Paolina Massida, avocate des victimes ivoiriennes dans le procès devant la Cpi. (DR)
Paolina Massida, avocate des victimes ivoiriennes dans le procès devant la Cpi. (DR)
Paolina Massida, avocate des victimes ivoiriennes dans le procès devant la Cpi. (DR)

Nouvelle audience à la Cpi, jeudi : Les victimes craignent une libération de Gbagbo

Le 06/02/20 à 20:32
modifié 06/02/20 à 23:53
« Les victimes disent craindre que la libération des défendeurs autoriserait ceux-ci à retourner en Côte d’Ivoire et à chercher à obtenir le pouvoir politique pour entraver activement la procédure d’appel devant la Cour. Les victimes également indiquent que si les défendeurs devaient être élus, et bien, ceux-ci utiliseraient leur pouvoir pour faire obstruction à la justice et rendre toute poursuite ultérieure impossible ».

Ainsi s’est exprimée la représentante des victimes ce jeudi 6 février, à La Haye. Me Paolina Massida a fait cette plaidoirie à l’ouverture d’une audience qui faisait suite à une requête de l’ancien président Laurent Gbagbo. Dans sa demande, M. Gbagbo souhaite voir les juges reconsidérer les conditions imposées à lui et à Charles Blé Goudé poursuivis devant la Cpi pour crimes contre l’humanité depuis 2014.

« La Défense est d’avis qu’en principe, aucune restriction ne devrait être imposée à une personne qui a été acquittée (...) Le droit à la liberté pour un acquitté n’est pas négociable», a soutenu Me Dov Jacob's, l’un des avocats de Gbagbo.
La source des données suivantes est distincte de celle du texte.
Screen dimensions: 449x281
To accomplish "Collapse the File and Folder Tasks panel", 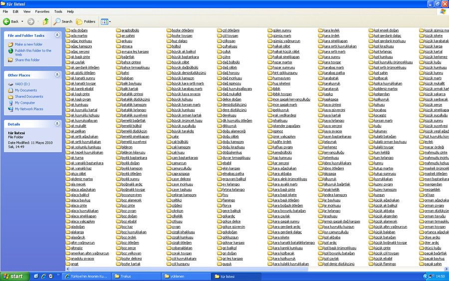I will pos(57,35).
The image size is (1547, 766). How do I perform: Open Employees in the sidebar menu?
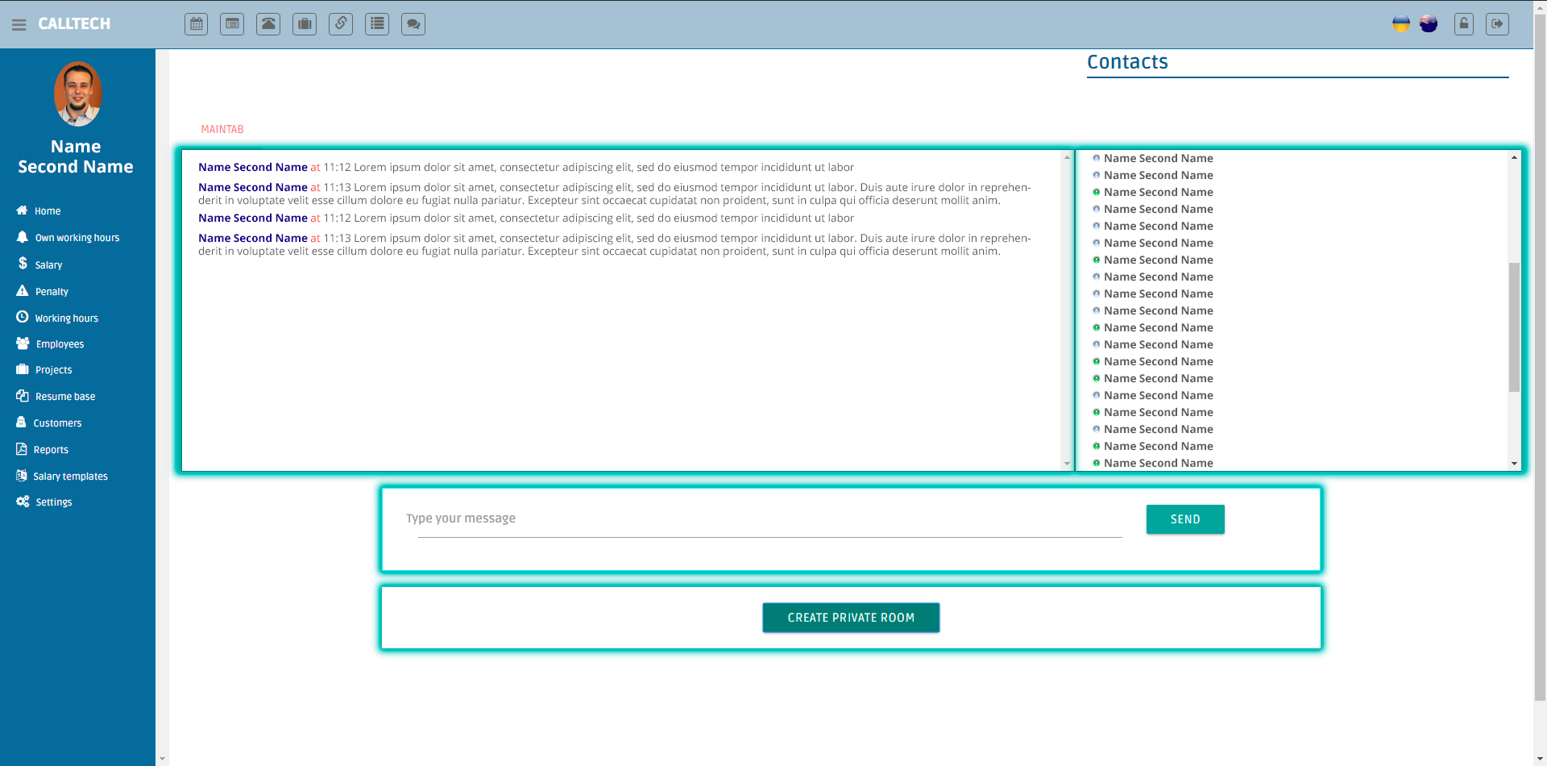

Pour la défense, il est légitime que Laurent Gbagbo et Blé Goudé soient totalement libres et qu'ils puissent rentrer en Côte d’Ivoire et participer, directement ou non, à la présidentielle d’octobre 2020.

Selon la représentante des victimes, les rencontres avec les dirigeants politiques, notamment Henri Konan Bédié du Pdci et Affi N’Guessan du Fpi sont la preuve que Gbagbo n’est ni privé, ni pénalisé dans l’exercice de ses droits civils.

Rappelons que la décision d’acquitter Laurent Gbagbo et Charles Blé Goudé le 15 janvier 2019 avait fait l’objet d’un appel de la part de la procureure de la Cpi, Fatou Bensouda. Aussi, les deux accusés bénéficient-t-ils, depuis le 1er février 2019, d’une liberté assortie de huit conditions. Celles-ci visent, notamment, à éviter le risque de fuite de la part des accusés ou leur refus de poursuivre le procès.

Jeudi, le bureau du procureur a indiqué que ce risque réel et légitime de fuite existe bel et bien, de sorte que les conditions restrictives imposées aux accusés demeurent toujours « nécessaires ».

Bien qu’il se soit déclaré « indigent » devant la Cour, Gbagbo dispose de « ressources » utilisées à des fins de campagnes contre le procès, soutient l’accusation. Parmi ces groupes, sont cités le Fpi et ses alliés réunis dans la Coalition Ensemble pour la démocratie et la solidarité (Eds) dirigée par Georges Ouégnin.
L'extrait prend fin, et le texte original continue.